PROVIDED INFORMATION:
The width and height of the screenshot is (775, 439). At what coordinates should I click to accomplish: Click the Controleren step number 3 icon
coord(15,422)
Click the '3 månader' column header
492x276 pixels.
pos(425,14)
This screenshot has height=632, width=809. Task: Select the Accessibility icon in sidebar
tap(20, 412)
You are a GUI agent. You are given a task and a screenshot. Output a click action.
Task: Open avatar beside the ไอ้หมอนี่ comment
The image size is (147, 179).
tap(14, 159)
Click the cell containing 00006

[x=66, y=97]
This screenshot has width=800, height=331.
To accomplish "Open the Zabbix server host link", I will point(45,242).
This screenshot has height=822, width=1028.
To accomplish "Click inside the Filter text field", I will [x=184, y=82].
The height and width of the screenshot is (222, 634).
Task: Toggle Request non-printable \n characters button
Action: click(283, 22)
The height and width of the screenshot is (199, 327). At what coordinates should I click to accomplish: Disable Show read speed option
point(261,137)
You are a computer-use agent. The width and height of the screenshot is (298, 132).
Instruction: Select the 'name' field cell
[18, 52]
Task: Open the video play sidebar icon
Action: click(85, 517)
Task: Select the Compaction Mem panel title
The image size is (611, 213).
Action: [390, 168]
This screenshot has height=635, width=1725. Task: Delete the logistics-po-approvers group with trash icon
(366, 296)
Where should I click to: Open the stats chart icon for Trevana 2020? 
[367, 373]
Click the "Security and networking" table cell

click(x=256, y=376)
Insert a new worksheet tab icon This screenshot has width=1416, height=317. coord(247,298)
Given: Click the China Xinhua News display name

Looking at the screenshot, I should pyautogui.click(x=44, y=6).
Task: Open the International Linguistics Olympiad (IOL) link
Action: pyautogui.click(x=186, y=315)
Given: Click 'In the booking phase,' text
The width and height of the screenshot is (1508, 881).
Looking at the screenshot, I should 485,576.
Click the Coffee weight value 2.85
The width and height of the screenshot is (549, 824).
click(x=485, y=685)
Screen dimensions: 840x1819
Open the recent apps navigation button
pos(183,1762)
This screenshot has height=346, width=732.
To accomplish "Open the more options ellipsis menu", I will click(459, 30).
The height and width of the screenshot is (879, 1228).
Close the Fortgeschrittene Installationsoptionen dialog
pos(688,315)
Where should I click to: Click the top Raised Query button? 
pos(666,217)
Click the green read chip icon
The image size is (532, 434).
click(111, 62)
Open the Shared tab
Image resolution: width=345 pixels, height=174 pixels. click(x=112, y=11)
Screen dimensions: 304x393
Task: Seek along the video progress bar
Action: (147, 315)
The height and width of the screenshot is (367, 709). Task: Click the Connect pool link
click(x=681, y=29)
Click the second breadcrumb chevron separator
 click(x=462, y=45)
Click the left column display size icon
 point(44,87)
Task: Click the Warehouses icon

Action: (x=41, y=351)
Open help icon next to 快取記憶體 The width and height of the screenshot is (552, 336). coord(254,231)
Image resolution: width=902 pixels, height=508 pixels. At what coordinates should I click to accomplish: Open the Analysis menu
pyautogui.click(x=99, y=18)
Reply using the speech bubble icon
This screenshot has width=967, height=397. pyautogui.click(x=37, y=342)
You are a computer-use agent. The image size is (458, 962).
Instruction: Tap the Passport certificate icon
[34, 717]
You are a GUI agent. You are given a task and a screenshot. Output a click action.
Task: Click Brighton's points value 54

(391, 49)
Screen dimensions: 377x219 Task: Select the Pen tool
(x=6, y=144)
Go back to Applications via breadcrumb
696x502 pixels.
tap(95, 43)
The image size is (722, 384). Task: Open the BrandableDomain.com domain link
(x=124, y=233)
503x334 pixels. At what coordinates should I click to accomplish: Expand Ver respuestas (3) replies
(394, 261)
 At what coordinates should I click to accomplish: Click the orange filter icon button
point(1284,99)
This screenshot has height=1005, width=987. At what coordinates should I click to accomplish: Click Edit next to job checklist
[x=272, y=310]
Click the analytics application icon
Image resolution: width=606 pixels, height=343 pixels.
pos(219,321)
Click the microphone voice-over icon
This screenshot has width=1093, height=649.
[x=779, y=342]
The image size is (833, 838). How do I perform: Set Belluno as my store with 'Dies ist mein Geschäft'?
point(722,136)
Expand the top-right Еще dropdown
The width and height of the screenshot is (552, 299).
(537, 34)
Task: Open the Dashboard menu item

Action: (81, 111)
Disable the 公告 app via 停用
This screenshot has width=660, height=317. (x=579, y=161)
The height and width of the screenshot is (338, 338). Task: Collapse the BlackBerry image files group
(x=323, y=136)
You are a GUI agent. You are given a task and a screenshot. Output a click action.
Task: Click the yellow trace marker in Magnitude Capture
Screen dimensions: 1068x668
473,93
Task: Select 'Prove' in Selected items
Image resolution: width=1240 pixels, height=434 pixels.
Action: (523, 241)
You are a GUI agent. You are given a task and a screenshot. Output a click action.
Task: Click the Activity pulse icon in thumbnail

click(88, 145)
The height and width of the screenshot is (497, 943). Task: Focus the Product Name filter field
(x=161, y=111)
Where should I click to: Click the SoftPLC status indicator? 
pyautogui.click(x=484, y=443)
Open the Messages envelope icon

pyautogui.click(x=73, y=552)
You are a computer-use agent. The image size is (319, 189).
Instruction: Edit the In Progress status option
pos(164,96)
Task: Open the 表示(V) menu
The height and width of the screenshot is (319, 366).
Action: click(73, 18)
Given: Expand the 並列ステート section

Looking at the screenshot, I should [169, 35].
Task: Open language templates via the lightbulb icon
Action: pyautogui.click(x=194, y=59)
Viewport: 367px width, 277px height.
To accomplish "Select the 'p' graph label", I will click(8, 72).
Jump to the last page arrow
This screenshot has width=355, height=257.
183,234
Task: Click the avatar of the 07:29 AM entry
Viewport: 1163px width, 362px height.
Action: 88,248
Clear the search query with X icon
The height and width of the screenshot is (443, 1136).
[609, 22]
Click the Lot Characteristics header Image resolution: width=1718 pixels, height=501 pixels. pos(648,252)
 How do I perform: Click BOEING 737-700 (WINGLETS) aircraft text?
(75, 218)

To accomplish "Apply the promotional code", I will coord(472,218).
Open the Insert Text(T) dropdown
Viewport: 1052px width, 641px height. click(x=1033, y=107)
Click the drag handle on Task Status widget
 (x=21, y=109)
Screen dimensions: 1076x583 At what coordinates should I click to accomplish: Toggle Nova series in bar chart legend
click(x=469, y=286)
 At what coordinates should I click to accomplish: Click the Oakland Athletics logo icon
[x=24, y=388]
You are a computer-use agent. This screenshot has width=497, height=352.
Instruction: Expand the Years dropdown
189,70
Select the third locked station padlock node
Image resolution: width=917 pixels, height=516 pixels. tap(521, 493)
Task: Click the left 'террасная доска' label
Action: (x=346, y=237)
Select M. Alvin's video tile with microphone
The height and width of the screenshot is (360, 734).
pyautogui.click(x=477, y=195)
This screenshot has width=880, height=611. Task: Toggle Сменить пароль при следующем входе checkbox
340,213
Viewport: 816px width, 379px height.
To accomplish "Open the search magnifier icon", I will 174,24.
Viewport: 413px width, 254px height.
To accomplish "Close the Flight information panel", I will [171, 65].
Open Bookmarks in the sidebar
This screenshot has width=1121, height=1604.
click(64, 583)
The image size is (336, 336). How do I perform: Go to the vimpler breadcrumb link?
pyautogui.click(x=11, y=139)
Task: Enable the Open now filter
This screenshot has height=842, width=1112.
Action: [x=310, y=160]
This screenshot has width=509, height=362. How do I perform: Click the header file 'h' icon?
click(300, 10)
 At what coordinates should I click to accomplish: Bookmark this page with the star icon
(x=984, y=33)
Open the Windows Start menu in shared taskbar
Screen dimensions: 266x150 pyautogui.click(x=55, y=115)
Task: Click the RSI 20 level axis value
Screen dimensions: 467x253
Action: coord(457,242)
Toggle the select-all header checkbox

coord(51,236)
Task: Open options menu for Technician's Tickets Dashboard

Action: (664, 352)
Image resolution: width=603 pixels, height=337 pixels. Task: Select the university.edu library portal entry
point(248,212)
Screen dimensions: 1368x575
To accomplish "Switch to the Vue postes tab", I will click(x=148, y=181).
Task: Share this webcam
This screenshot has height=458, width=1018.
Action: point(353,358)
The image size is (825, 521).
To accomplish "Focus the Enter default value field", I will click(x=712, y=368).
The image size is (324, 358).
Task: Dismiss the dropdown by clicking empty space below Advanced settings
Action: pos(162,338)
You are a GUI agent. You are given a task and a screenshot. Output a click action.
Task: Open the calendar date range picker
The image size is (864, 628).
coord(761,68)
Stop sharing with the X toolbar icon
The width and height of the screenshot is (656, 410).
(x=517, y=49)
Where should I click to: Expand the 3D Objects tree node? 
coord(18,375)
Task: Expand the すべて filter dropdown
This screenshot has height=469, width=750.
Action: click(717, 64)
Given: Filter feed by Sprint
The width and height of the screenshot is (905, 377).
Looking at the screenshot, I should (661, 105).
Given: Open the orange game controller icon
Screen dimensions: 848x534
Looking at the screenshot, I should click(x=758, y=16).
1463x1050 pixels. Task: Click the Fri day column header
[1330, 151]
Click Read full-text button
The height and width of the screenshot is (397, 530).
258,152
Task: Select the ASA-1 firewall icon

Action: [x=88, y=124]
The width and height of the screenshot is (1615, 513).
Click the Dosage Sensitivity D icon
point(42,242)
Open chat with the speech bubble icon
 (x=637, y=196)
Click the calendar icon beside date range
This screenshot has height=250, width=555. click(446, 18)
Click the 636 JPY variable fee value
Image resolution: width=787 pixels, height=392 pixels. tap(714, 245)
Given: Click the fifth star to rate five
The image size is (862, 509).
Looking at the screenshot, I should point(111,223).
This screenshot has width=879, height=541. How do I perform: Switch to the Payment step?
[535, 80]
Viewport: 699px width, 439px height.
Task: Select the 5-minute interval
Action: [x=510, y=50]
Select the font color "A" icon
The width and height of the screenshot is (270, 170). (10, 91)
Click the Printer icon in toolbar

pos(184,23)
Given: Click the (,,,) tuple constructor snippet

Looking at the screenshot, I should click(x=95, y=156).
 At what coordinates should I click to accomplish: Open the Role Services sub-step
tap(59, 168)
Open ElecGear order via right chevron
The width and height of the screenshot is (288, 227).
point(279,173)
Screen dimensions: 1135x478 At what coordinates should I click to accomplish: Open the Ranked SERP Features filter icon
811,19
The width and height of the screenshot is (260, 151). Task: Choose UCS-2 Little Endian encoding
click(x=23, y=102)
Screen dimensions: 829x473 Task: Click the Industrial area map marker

WORK INSTRUCTIONS: Wherever the string "computer" appears in a line of the records, copy that line.

EXPECTED OUTPUT:
You are a computer-use agent. The width and height of the screenshot is (298, 132).
You are a computer-use agent. The image size is (458, 962).
You are a computer-use agent. The image size is (319, 189).
You are a computer-use agent. This screenshot has width=497, height=352.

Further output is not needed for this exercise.